I agree that their little blurb doesn't say anything about the limitation of the second unit but I am under the impression that both units are identical.
 
Me said:
LeStoffer said:
They get to the 128 operations/clock like this:

a) 16 pipelines with...
b) 2 Shader Units each...
c) that can each do 4 instructions (on RGB+Alpha) per cycle (per clock I assume)

Thus: 16 x 2 x 4 = 128
This isn't QUITE true.
16 pipes, each with 2 shaders.
Each of those shaderss can execute 2 instructions.
Those 2 instructions can have a total of 4 ops.
ie vec3/scalar, or 2 vec2s.
So there are 128 operations, but only 64 instructions the way I read it.
The difference is that if you have 4 scalar adds in a row they all can't execute in 1 clock on one shader.
It would be a stupid shader to hit this case though.
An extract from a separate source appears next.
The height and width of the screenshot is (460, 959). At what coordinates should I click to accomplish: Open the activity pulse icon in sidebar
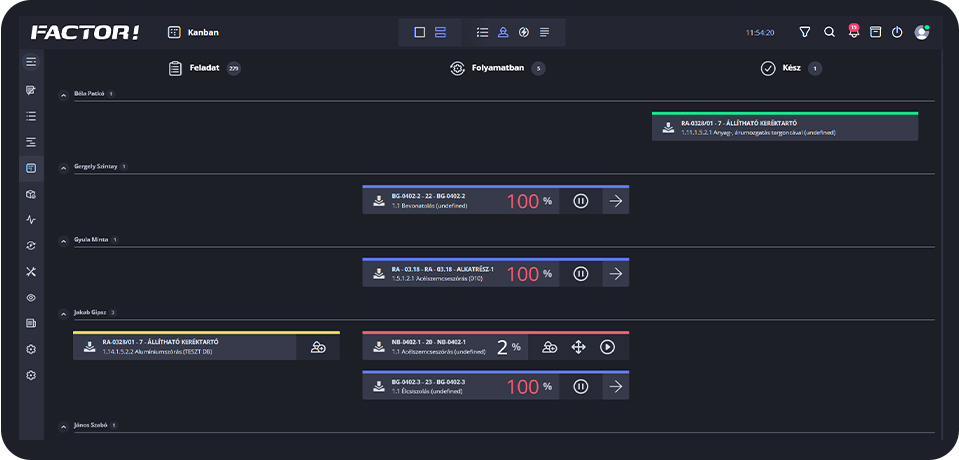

I agree, I meant to write ops not instructions! Doh! It seems I'm getting a little ahead of my self today... ;)
 
Riff said:
2x2 may or may not be important. Many 2D texture coordinate manipulations only require two components. Plus everyone seems to be missing the fact that the compiler could break some 4x4 instructions into multiple 2x2 instructions. These extra instructions could be used to keep a shader unit doing useful work when it might normally be stalled due to data dependencies. Even if they don't do this now, they could. Flexible is good.

I agree that their little blurb doesn't say anything about the limitation of the second unit but I am under the impression that both units are identical.

I thought the slide was quite clear.

Shader Unit 1 is highlighted with RGB+A
Shader Unit 2 is highlighted with RG+BA

Shader Unit 1 was also shown to be used to do texture addressing in the previous slide. I tend to think this indicates that the 2 units are different.
 
Zeross said:
You're only talking about co-issue 3/1 VS 2/2 here but GF 6800 has two units each capable of co-issue.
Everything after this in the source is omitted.